SSM-PixNav: State Space Models for Pixel-Guided Embodied Navigation

TMLR Paper7914 Authors

13 Mar 2026 (modified: 23 May 2026)Decision pending for TMLREveryoneRevisionsBibTeXCC BY 4.0
Abstract: While navigating a robot towards a specific object or image, how do we ensure it focuses on the correct location we are referring to? Object goal navigation, image goal navigation, goal instance navigation and pixel navigation are popular approaches to solve the problem. In this work, we focus on pixel navigation as it solves the problem more precisely by providing the agent with additional pixel-level guidance. Prior work has largely relied on RGB input; as a result, the policy lacks explicit geometric awareness, which can be important when visually similar regions differ in navigability. Additionally, recent work leverages transformer-based architectures to model temporal dependencies in observations, thereby increasing computational cost. Another practical limitation is the absence of an open benchmark dataset to reproduce the baselines. Through this work, we address these limitations along three directions. First, we introduce an RGBD-PixNav policy, a transformer-based architecture that incorporates depth directly into the policy.
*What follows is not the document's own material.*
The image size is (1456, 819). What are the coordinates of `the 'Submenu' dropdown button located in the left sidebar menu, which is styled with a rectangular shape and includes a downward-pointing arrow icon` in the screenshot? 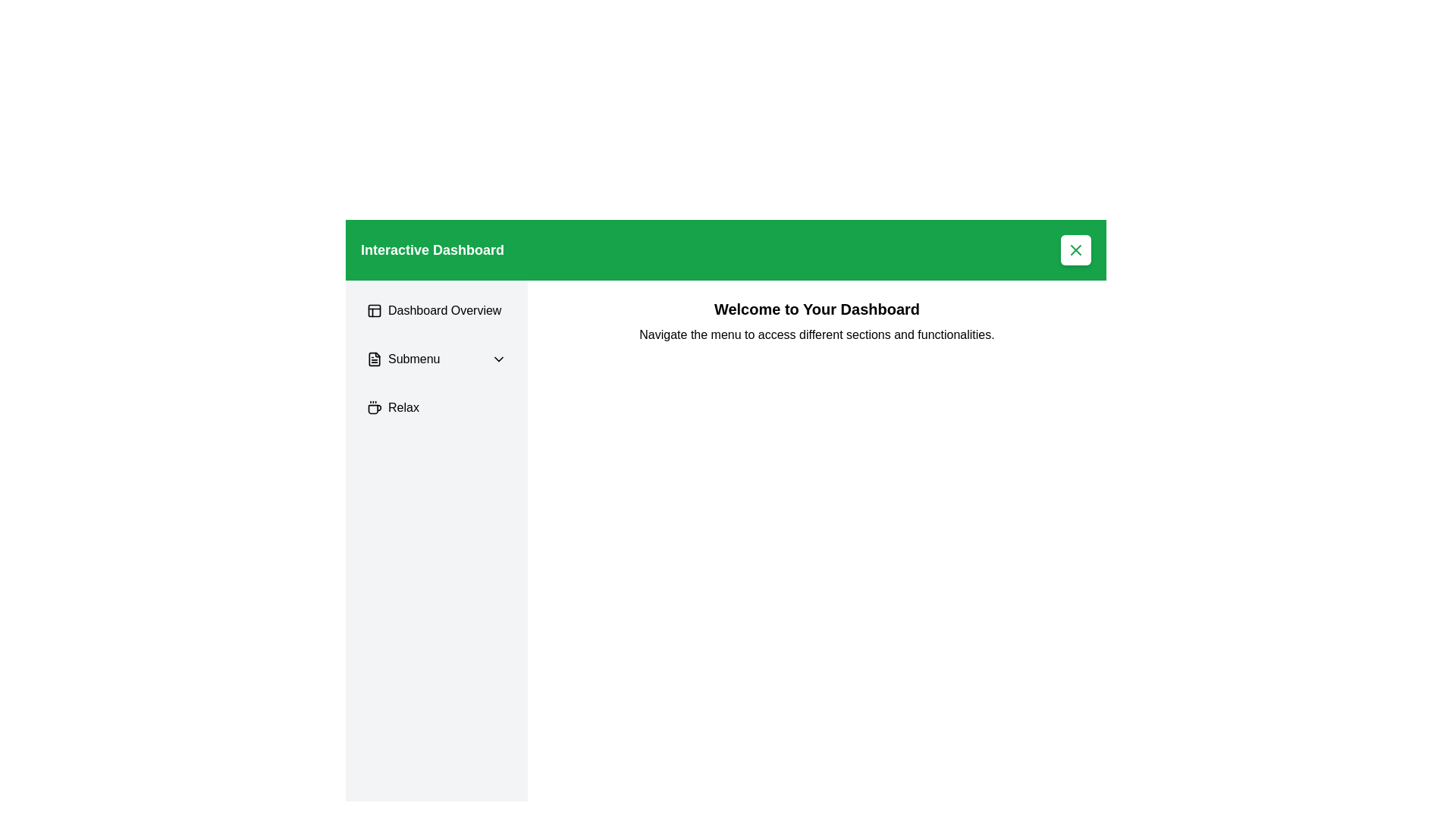 It's located at (436, 359).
Second, to improve temporal modelling while maintaining computational efficiency, we employ Mamba, a recent State Space Model (SSM) architecture that enables lightweight sequential scanning of the observations. Building on this, we develop Causal SSM-based navigation policies and introduce a depth gating mechanism to regulate the contribution of depth features during policy learning. Third, to facilitate reproducible evaluation and future research, we curate the PixNav Trajectories dataset using HM3D scenes in Habitat-sim. Through extensive experiments, we establish an RGB-only baseline and extend to a transformer-based RGBD model and SSM-based variants. Results show that the proposed Causal SSM-RGB PixNav and Causal SSM-RGBD PixNav with depth gate consistently outperform other policy variants, improving the success rate by $\approx$0.4 while reducing model size to just half, $\approx$27M parameters. The models also demonstrate robustness to observation noise and varying history length. Code and dataset will be publicly released.
Submission Type: Regular submission (no more than 12 pages of main content)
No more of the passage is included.